Ironisnya, dalam waktu yang sama, harga bahan pokok juga naik signifikan. Inflasi pangan selama Ramadan selalu tinggi, yang menandakan bahwa peningkatan konsumsi juga dimanfaatkan oleh para spekulan pasar untuk mencari keuntungan besar.
Dalam Islam, fenomena seperti ini seharusnya dihindari. Rasulullah SAW bersabda:
“Cukuplah bagi anak Adam beberapa suap untuk menegakkan tulang punggungnya. Jika harus lebih, maka sepertiga untuk makan, sepertiga untuk minum, dan sepertiga untuk bernafas.” (HR. Ahmad dan Tirmidzi)
Konsep kesederhanaan ini justru hilang dalam praktik ekonomi Ramadan saat ini. Pertanyaannya, siapa yang paling diuntungkan dalam fenomena ini?
2. Kapitalisasi Ramadan: Strategi Pasar yang Mengeksploitasi Konsumen
Setiap tahun, fenomena kenaikan harga bahan pokok selama Ramadan menjadi masalah klasik. Di sisi ekonomi konvensional, ini sering dianggap sebagai konsekuensi dari hukum permintaan dan penawaran: ketika permintaan meningkat, harga otomatis naik. Namun, dalam ekonomi Islam, mekanisme pasar tidak boleh berjalan tanpa regulasi moral.
Allah SWT berfirman dalam Al-Qur’an:
“Dan tegakkanlah timbangan itu dengan keadilan dan janganlah kamu mengurangi neraca itu.” (QS. Ar-Rahman: 9)
Prinsip dasar ekonomi Islam menuntut adanya keadilan dalam transaksi. Sayangnya, spekulan dan pedagang besar sering kali memanfaatkan momen ini untuk menimbun barang dan menaikkan harga secara tidak wajar.

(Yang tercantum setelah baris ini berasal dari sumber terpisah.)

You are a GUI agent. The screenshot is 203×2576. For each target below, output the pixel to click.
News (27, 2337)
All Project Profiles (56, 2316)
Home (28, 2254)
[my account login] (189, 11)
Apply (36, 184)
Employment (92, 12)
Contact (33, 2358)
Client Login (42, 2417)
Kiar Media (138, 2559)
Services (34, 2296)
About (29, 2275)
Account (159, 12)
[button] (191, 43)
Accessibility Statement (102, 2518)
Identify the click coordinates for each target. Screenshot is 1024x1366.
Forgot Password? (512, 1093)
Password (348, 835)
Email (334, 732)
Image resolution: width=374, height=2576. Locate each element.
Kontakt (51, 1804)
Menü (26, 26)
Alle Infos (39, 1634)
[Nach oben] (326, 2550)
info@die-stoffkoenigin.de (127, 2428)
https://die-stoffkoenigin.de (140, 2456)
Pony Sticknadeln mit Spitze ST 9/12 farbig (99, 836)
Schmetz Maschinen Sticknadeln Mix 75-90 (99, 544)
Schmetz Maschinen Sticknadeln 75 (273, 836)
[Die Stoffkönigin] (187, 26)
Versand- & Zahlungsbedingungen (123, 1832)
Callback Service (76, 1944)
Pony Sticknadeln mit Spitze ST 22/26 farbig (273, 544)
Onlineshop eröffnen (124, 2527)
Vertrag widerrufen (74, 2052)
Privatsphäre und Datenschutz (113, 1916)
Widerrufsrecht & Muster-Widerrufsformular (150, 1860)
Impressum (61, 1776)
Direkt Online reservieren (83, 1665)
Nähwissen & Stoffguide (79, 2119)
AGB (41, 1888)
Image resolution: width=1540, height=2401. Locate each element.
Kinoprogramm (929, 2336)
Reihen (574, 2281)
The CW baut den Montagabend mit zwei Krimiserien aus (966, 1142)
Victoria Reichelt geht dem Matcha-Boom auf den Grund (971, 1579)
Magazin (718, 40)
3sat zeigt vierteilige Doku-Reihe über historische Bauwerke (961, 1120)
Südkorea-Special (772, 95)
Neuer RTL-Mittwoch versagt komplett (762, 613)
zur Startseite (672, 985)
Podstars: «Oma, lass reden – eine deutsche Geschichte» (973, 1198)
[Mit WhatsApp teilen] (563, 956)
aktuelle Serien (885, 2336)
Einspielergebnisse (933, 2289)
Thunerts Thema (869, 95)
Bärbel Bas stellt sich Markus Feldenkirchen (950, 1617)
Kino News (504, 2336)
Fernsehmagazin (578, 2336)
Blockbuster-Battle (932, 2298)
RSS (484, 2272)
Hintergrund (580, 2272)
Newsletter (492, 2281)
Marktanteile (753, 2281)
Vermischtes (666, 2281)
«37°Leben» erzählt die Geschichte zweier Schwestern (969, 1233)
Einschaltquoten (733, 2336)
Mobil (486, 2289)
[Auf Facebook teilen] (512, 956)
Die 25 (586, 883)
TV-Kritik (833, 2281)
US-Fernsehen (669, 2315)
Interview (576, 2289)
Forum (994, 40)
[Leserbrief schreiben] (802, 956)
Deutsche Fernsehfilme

Rasulullah SAW dengan tegas melarang praktik ini dalam hadisnya:
“Tidaklah seseorang menimbun makanan kecuali dia adalah orang yang berdosa.” (HR. Muslim)
Pemerintah, dalam hal ini, memiliki kewajiban intervensi untuk memastikan harga tetap stabil dan tidak dikuasai oleh segelintir kelompok. Sayangnya, regulasi harga selama Ramadan sering kali masih lemah dan belum mampu mengatasi permainan pasar yang merugikan masyarakat kecil.
- Konsumerisme Ramadan: Pola Hidup yang Tidak Sesuai dengan Syariah
Salah satu strategi pasar yang paling agresif selama Ramadan adalah gimmick marketing yang mendorong masyarakat untuk membeli lebih banyak. Iklan makanan dan minuman mendominasi layar televisi dan media sosial, seolah-olah Ramadan adalah festival kuliner.
Diskon besar-besaran untuk pakaian dan barang mewah membuat masyarakat tergoda untuk belanja berlebihan. Sistem pembayaran berbasis kredit (termasuk Paylater) semakin memudahkan masyarakat berhutang demi memenuhi gaya hidup konsumtif.
Padahal, Islam mengajarkan bahwa Ramadan adalah momentum untuk mengurangi ketergantungan terhadap dunia material. Konsumerisme yang berlebihan bertentangan dengan esensi Ramadan itu sendiri.
Rasulullah SAW bersabda:
“Celakalah hamba dinar, celakalah hamba dirham, celakalah hamba pakaian.” (HR. Bukhari)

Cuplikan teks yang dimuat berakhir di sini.